Adverse drug reactions (ADRs) can have an impact on mortality and morbidity among seriously ill patients, according to researchers of a 2019 study published in the Journal of Pain & Palliative Care Pharmacotherapy.

Close to 60% of 440 hospital-based palliative patients experienced an adverse drug reaction over the span of a one-year period, the study found. Nearly half (45.7%) of these patients had more than one adverse drug event. Almost two-thirds were of “moderate severity.”

About 81.5% of these drug reactions were considered to be “potentially preventable,” and most commonly came with gastrointestinal and neurological effects, researchers found.

“Palliative care patients constitute a vulnerable population due to the complexity of their care and treatments,“ researchers wrote. “ADRs are commonly experienced in palliative care patients and are often preventable. Identification of risk factors for ADRs may prevent occurrences in the complex palliative care patient.”

Impacts on quality, compliance

Adverse drug reactions can detract from the overall experience of hospice care for patients and their families, Krout said. These negative experiences can impact quality scores for providers and ultimately may lead to more hospice revocations and higher emergency care utilization and rehospitalizations, he added.

Hospice providers have been closely evaluating how they prescribe and deprescribe medications for patients. Hospices have come under closer scrutiny in recent years as the U.S. Centers for Medicare & Medicaid Services (CMS) and the U.S. Department of Health & Human Services Office of the Inspector General (OIG) continue to take a hard look at issues such as recertifications and billing for services outside the hospice benefit, including medications.

Greater staff training around adverse drug risks is a large part of curbing these instances and improving quality outcomes, according to Krout.

“Raising awareness about ADEs is really where it starts,” Krout said. “It’s also important for clinicians to engage pharmacists as part of their interdisciplinary teams to maximize patient safety and comfort.”

Building strong care collaborations with pharmacists is an important part of ensuring that hospice patients avoid falling into a risk zone for adverse drug reactions, according to McPherson.

Improved medication management involves open lines of communication around patient’s care plans and goals of care, she said. This includes coordinating on which medications are no longer providing therapeutic benefits and which are bringing symptom management, McPherson added.
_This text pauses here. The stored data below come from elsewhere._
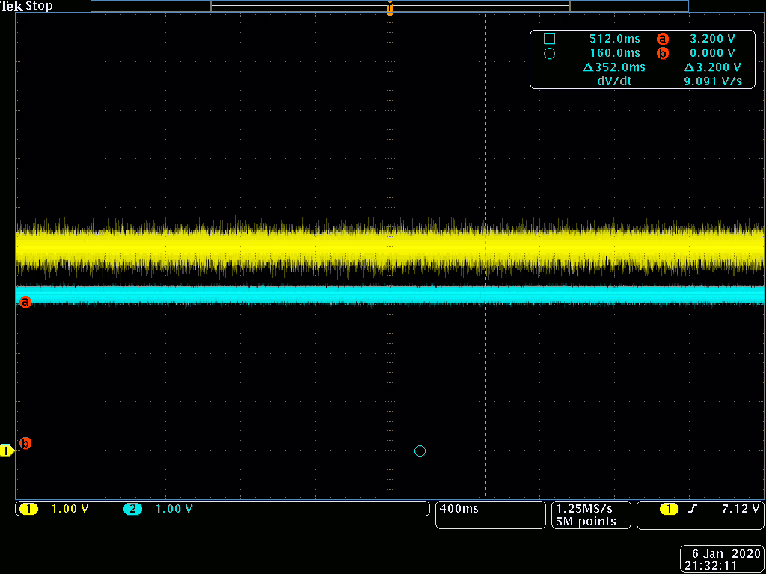Select cursor 'b' marker on left graticule edge
Image resolution: width=766 pixels, height=574 pixels.
tap(25, 443)
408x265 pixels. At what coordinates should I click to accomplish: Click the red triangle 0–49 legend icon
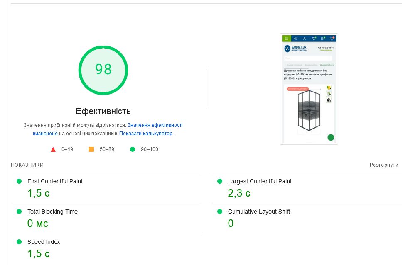(x=53, y=149)
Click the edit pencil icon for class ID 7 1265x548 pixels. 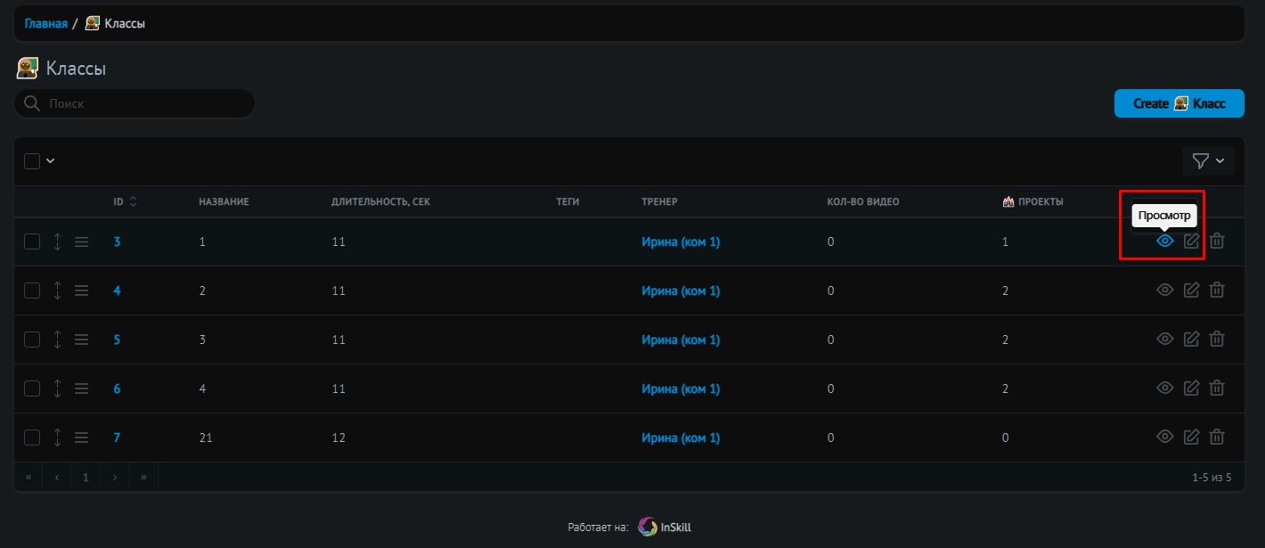coord(1191,438)
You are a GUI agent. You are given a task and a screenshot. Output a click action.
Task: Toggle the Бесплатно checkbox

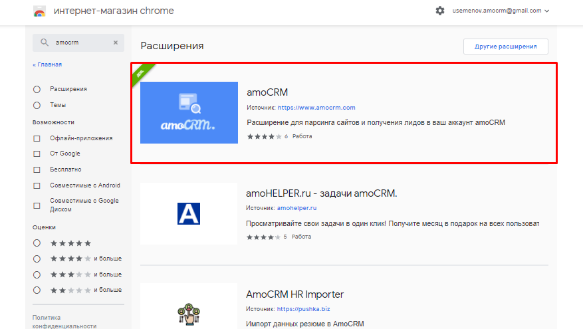(37, 169)
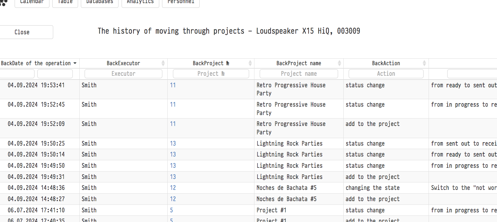Open the Calendar tab

pos(32,2)
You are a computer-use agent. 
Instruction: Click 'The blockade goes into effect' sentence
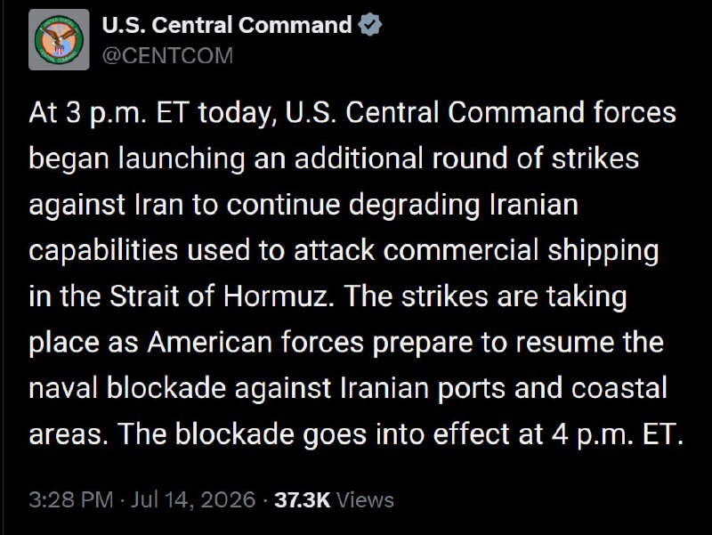(x=314, y=434)
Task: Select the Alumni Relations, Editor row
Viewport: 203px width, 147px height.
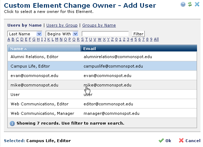Action: click(102, 57)
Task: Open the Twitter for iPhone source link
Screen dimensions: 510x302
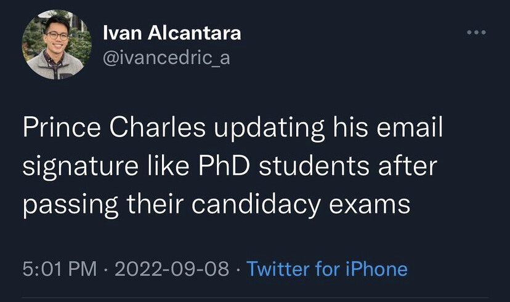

“There is a role for everyone on the team in supporting patients and caregivers in medication management. It’s important that everybody on the interprofessional collaborative team knows the patients’ goals of care, because that can drive so many things, including drug interventions,” McPherson said. “Interprofessional collaboration means all the team members are very aware of each other’s knowledge and skills, and this collaboration leads to improved decision-making, including about drug therapy.”